### GIVEN REQUEST:
Please repeat word for word the part of the forum post below that falls between "Comparing this to" and "who I am/was.", inclusive.

I was stunned, it got me into stunned silence, I was thinking WTF?

Comparing this to Brokeback Mountain? It doesn't even compare to the situation in that movie.

As it were, Jane wasn't an über-glamorous girl, but a rather plain-looking blonde girl with slightly thick glasses and wavy blonde hair; she wasn't ugly, but she wasn't like a supermodel. It wasn't as if she was a threat to me.

I'm not ugly, but I'm not a supermodel either, but I did occasionally get some attention from guys, a bit fetishistic, unfortunately. Not with my husband, though, he just liked me for who I am/was.

I'm Asian, well, Indian, but not from a religious Indian family; very westernized and non-religious.I'd never met Jane, and he'd never mentioned her at all in all the years we'd known each other. 

Were it not for the confession I wouldn't have even known.

I feel deceived, hoodwinked, angry, him with this other woman in the whole time we'd been together as a couple.

Now I'm wondering what other skeletons in the cupboard exist.I thought I really knew him well in the 12 years we've been together; our anniversary is coming up on 19th November 2022.

We had (or I thought I have, but now am questioning it) a good relationship, our sex life was good, life was good (lockdown wasn't so good for us because we weren't allowed to work due to our employers' policies, but we got paid, yet couldn't spend it much, ironically, aside from on food and essentials) so why he did this I don't know.

### DATA SECTION:

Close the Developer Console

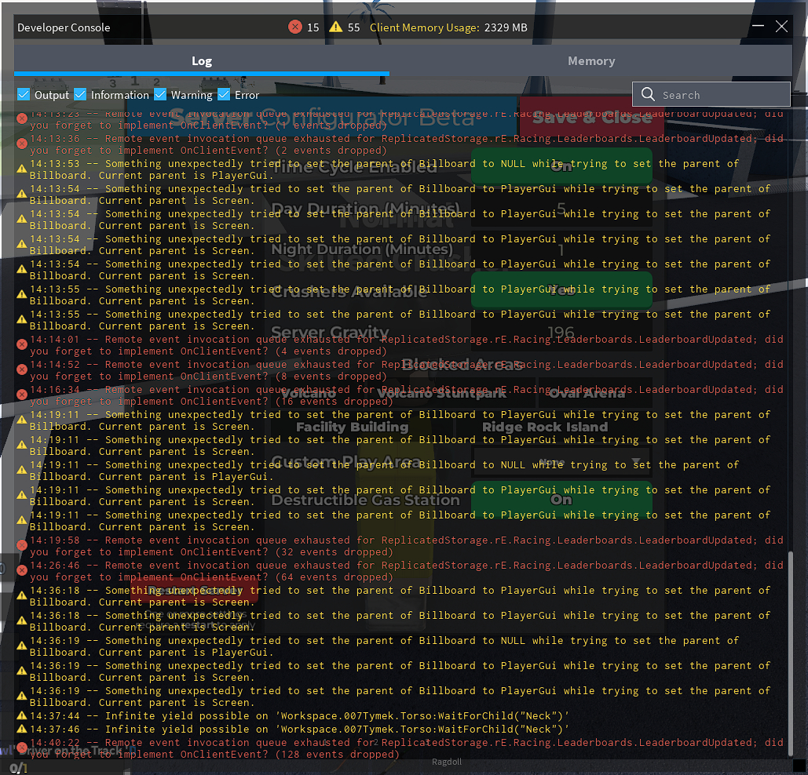[781, 27]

### TASK ANSWER:
Comparing this to Brokeback Mountain? It doesn't even compare to the situation in that movie.

As it were, Jane wasn't an über-glamorous girl, but a rather plain-looking blonde girl with slightly thick glasses and wavy blonde hair; she wasn't ugly, but she wasn't like a supermodel. It wasn't as if she was a threat to me.

I'm not ugly, but I'm not a supermodel either, but I did occasionally get some attention from guys, a bit fetishistic, unfortunately. Not with my husband, though, he just liked me for who I am/was.